What you need to do:
A: In the GNOME 3 discussion below, why does the commenter who mentions Cinnamon want it available for Debian? Answer in one to three sentences.
B: Summarize the GNOME 3 discussion below in two sentences.
C: Pick up the GNOME 3 discussion below after its last comment and continue it.

Text segment:
────────────────────────────────────────

GNOME 3: Beauty To the Bone?
someWebGeek writes "According to the GNOME design crew, as reported by Allan over at As Far as I Know, GNOME 3 will represent a new approach to GNOME application design. The design patterns being developed and employed may effect a new, prettier interface, but more importantly a new mindset about the entire project, a mindset intended to encourage greater deep beauty in the application layers below the user interface. Maybe...for now, I'm sticking to the sinking ship of KDE in the Ubuntu ocean."
Awful desktop design. I *need* multiple windows displayed, *NOT* maximised to a single task view.... *LAMERZ*
leather-dog muksihs
Blog: @muksihs
I wait with baited breath for a hopefully usable system, unlike the current gnome shell, and most especially unlike unity. I want applications that remember their states and can be saved and restored (gconsole, I'm looking at you in particular) and otherwise the ability to organize my working day properly on desktop and laptop.
Support tablet all you want, but don't remove support for desktop and laptop - like unity did.
It sure isn't usability to the bone...
Hrmmmm as a *writer* and doing other sorts, such as *programming*, I need multiple windows thank you very much. Just because you are incapable of handling anything beyond a small tablet interface does not mean I am limited to such by ability, unless *forced* upon me... I also use *mouse focus*, not *click focus* as well...
leather-dog muksihs
Blog: @muksihs
Let's not forget how badly incomplete it is even now. Perhaps there are better implementations under other OSes, but under Fedora, it's just missing SO MUCH. Screensavers? I can't change the window controls colors at all?! What the hell?
The instant app search? C'mon. Just give me some menus. They really ARE faster. And seriously? Change the entire display over and over again to launch a single program?
And the top menu bar is a horrible abonimation. I want to be able to change it with mouse clicks, not addon scriptlets which fight with other scriptlets.
I'm on the second Fedora with Gnome3 and it hasn't improved a great deal. When I finally get around to upgrading my main laptop from F14, it's going to CentOS6. I might continue to play with Gnome3/F16 on my smaller, travel machine, but I just can't imagine my mind changing with regards to Gnome3. They just need to say "we're sorry... we'll put it back."
So yeah.... even Linux can have a "WindowsME/Vista" thing happen... and here it is.
If you like Mint then you might want to check out Cinnamon, that clem is making.
I can't wait for it to be available for debian (may end up building it myself) but it looks like the start of a sane desktop based on GTK3 and GNOME 3, but without the steaming pile that is GNOME Shell.

────────────────────────────────────────

Given information:
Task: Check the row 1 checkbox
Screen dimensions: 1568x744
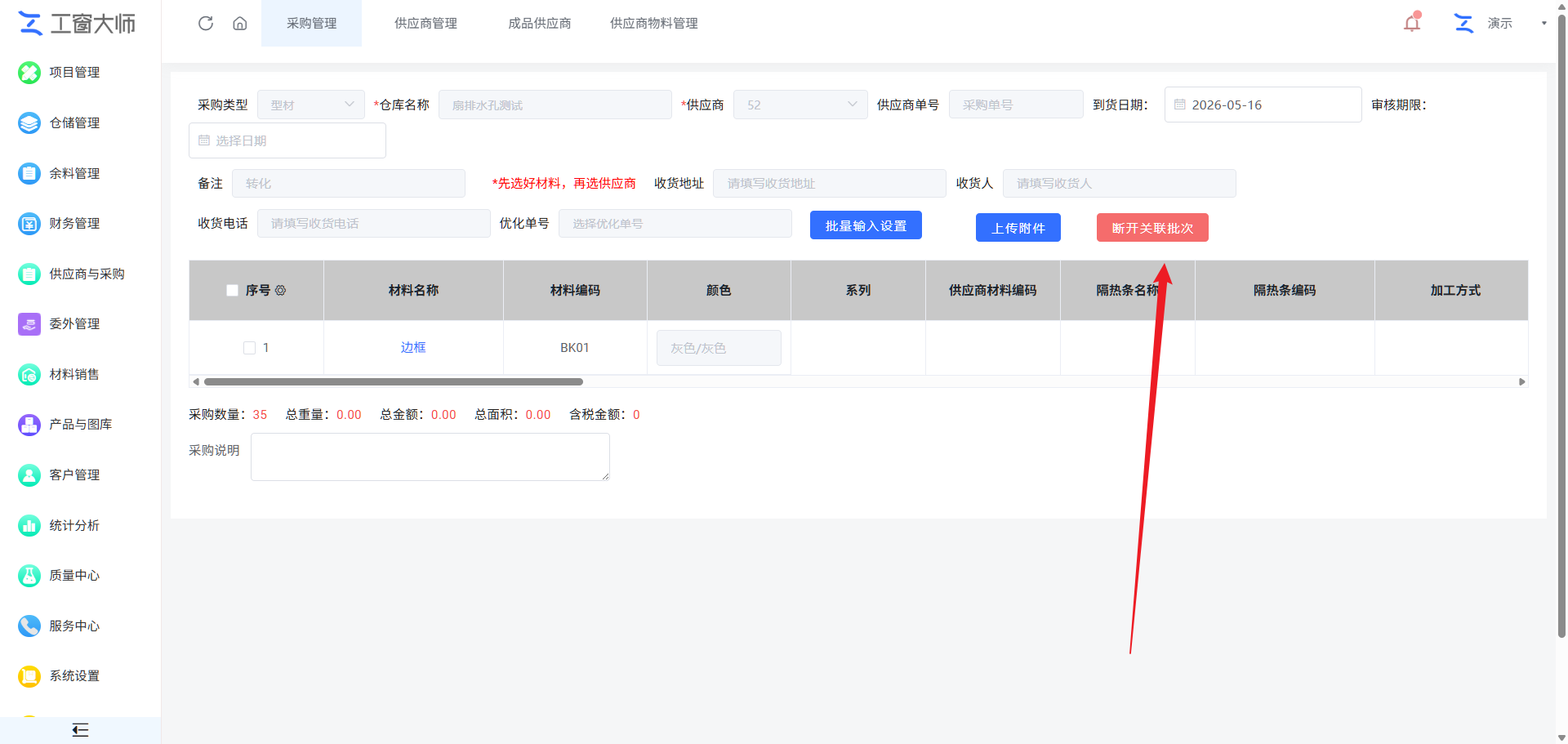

────────────────────────────────────────

Exercise responses:
A: The commenter sees Cinnamon as the start of a sane desktop based on GTK3 and GNOME 3 that leaves out GNOME Shell, which they call a steaming pile. They are eager enough that they may build it themselves for Debian.

B: A submitted post reports that the GNOME design team presents GNOME 3 as a new approach to application design, one meant to bring a prettier interface and deeper beauty below the user interface. Commenters push back: they want multiple windows, menus instead of instant app search, and a more complete system, and one of them points to Cinnamon as a saner alternative to GNOME Shell.

C:
If it breaks my way of operating a computer. Yes gnome3 is pretty, yes gnome3 does have some interesting idea's, yes gnome3 is a fucking pain in the ass and gets in the way all the damn time.
I lasted a whole 3 months with it, then rolled back to gnome2, sure its ugly, sure it has its problems as well, but wow its like using a modern computer, not mac OS6, I can put shortcuts on my desktop without switching DM's, I can right click options that in gnome3 require 3rd party shit and editing a text file, I can make a pile of virtual desktops and not play mind games to get them to show up (like maximize 1 app so desktop2 shows then right click and move bullshit), and if my mouse happens to hit the corner of the screen the whole fucking thing doesnt insta break, zoom out, and require me to select something before I can get back to what I was doing (even windows7 got that right)
For you, maybe. Not for everyone.
I prefer multiple monitors with multiple windows on each monitor. And none of them maximized.
Yeah. It's 2012 now.
I don't agree with those design changes. I don't see the advantage of trying to copy a single interface from the most limited systems to all systems. Particularly ones without the limitations of the systems that drove those restrictions in the first place.
This is absolutely horrible, and whoever came up with this thing, should resign from GNOME and go work for Google on Android-without-Java, because this is where it belongs.
Contrary to the popular belief, there indeed is no God.
WHAT THE FUCK?
This is not a Tablet-OS, It is a "Desktop-OS". If I Wanted a FUCKING Phone or Tablet, I would buy a FUCKING Phone or Tablet! and there are already better interfaces than the Shit that is Gnome3 and Unity for them (iOS and Adroid 3.x)
STOP SHOVING SHITTY MOBILE PHONE TOUCH-SCREEN INTERFACES DOWN OUR THROATS FOR DESKTOPS!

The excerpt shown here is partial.